▶ _Short task_:
Please change every "screenshot" to "screen capture" in the part of the material that opens with the line containing "You are a GUI" and closes with the line containing "(x=276, y=247)", and give back only those lines with nothing else altered.

▶ _Record extracts_:
..........

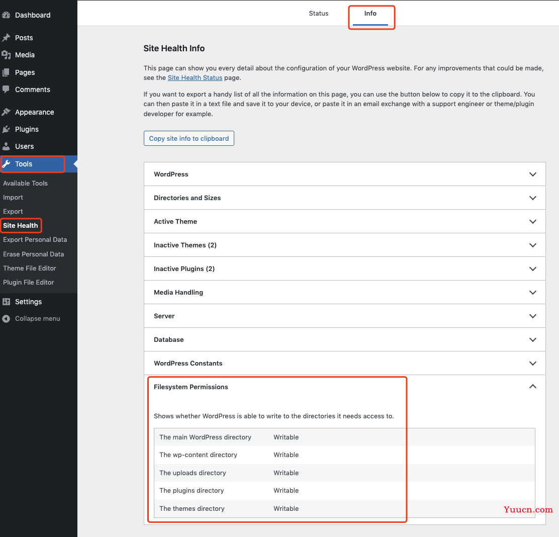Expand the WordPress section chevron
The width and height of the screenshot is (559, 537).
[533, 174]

..........

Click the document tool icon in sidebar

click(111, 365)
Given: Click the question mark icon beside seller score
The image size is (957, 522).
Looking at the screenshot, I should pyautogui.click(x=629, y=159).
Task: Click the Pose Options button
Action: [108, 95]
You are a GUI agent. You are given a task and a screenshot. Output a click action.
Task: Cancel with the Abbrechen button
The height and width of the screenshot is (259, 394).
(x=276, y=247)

..........

▶ _Full response_:
You are a GUI agent. You are given a task and a screen capture. Output a click action.
Task: Cancel with the Abbrechen button
The height and width of the screen capture is (259, 394).
(x=276, y=247)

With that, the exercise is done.